• **HOW TO COMPLETE THIS TASK**:
From the line with "You are a GUI" to the final line of the data below, please write out every line exactly, with no pictures.
*** Block opens ***
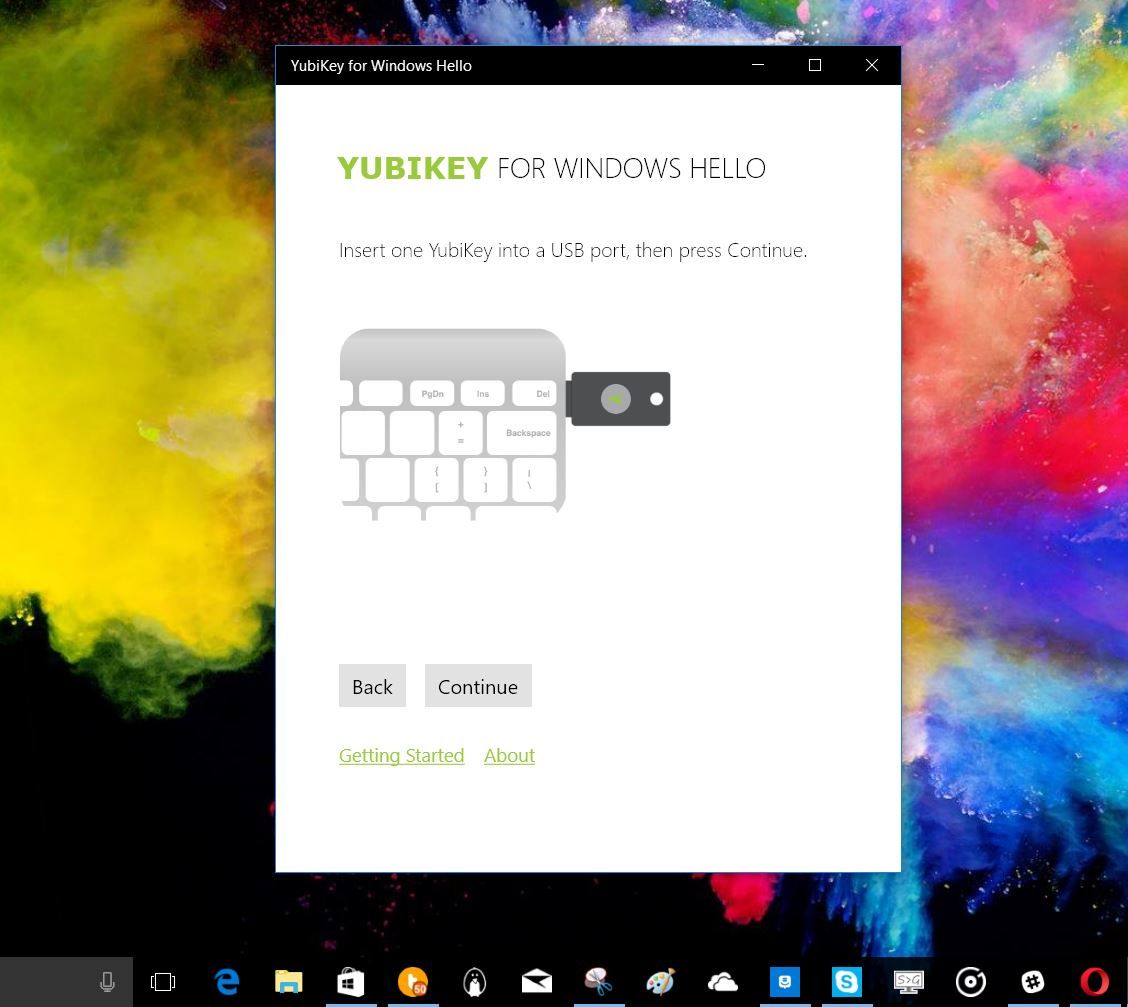Open File Explorer from the taskbar
Screen dimensions: 1128x1007
click(289, 981)
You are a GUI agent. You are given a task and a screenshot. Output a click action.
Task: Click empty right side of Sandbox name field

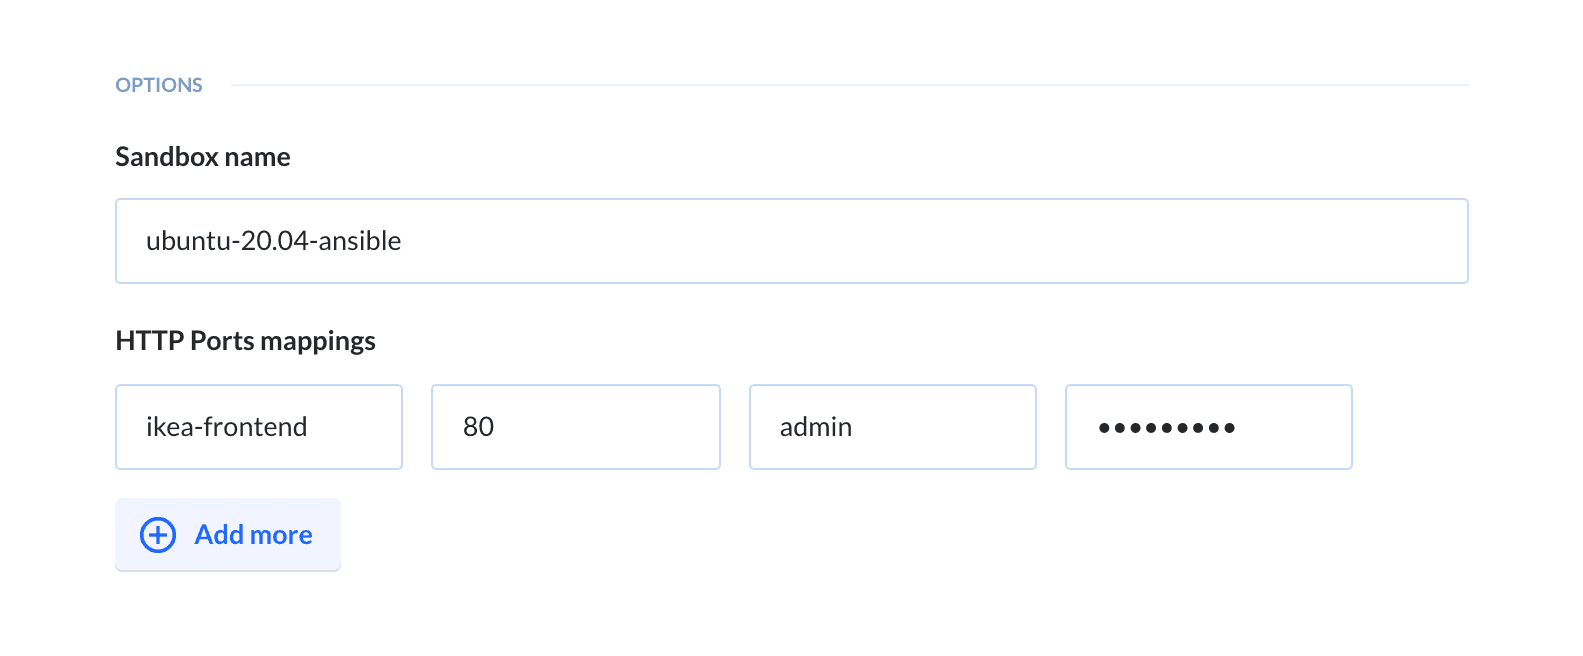pos(1100,241)
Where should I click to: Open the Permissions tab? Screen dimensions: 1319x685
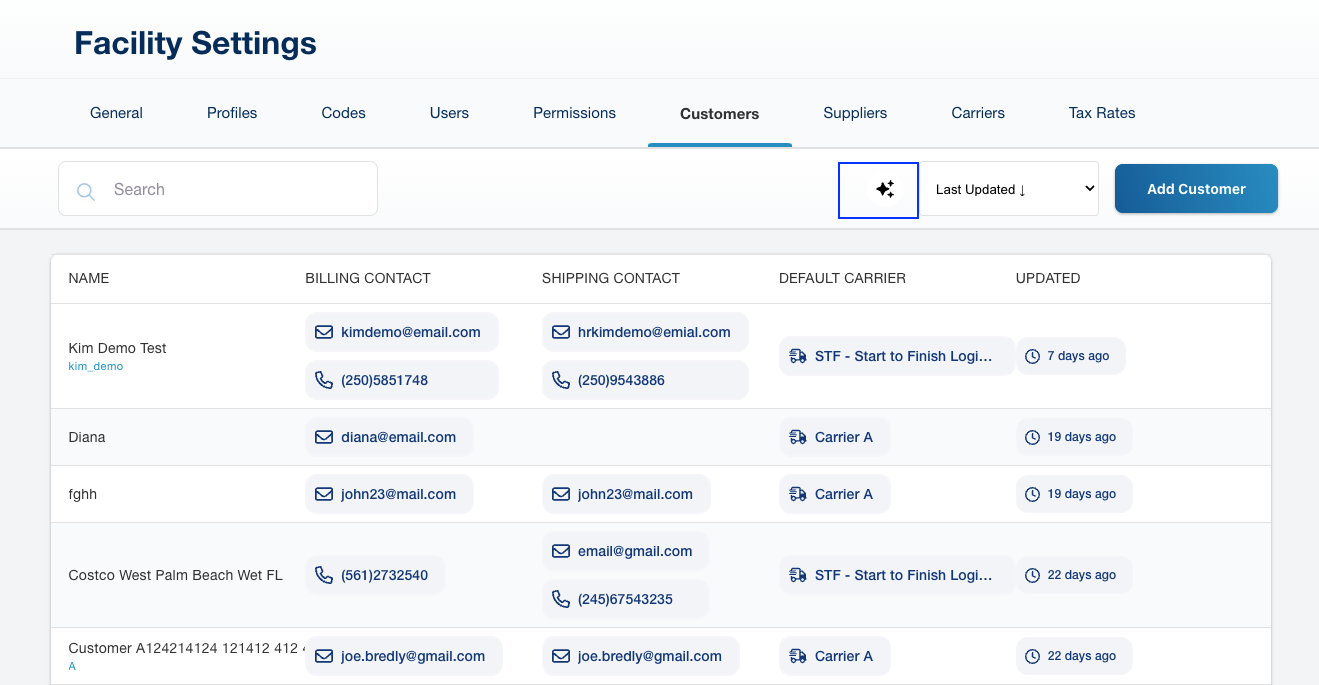click(574, 113)
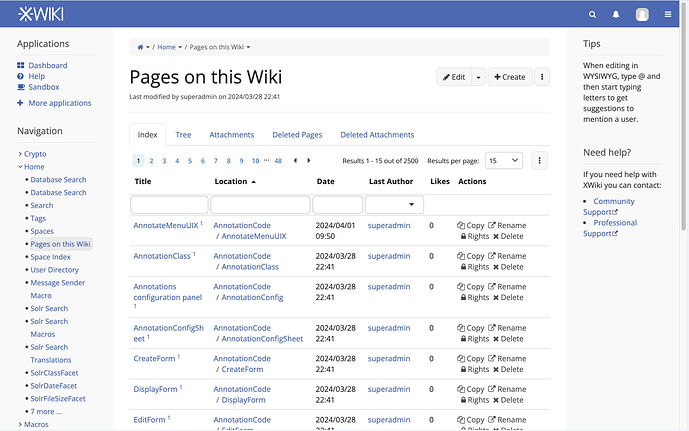The width and height of the screenshot is (689, 431).
Task: Sort table by Location column header
Action: point(231,181)
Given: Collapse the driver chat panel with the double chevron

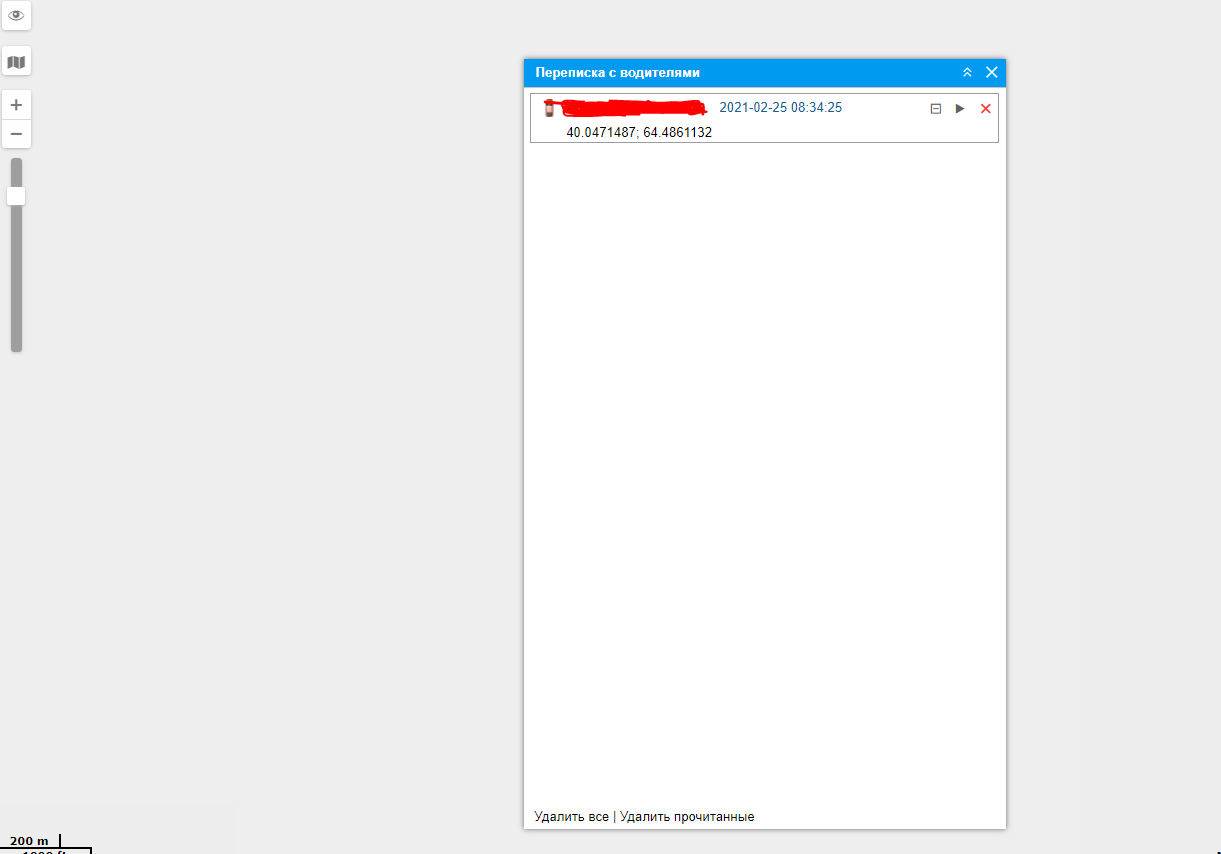Looking at the screenshot, I should [x=967, y=73].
*** Block closes ***
• **ANSWER TO THIS PROBLEM**:
You are a GUI agent. You are given a task and a screenshot. Output a click action.
Task: Click empty right side of Sandbox name field

pos(1100,241)
Where should I click to: Open the Permissions tab? Screen dimensions: 1319x685
click(574, 113)
The width and height of the screenshot is (689, 431).
Task: Sort table by Location column header
Action: point(231,181)
Given: Collapse the driver chat panel with the double chevron

Looking at the screenshot, I should [x=967, y=73].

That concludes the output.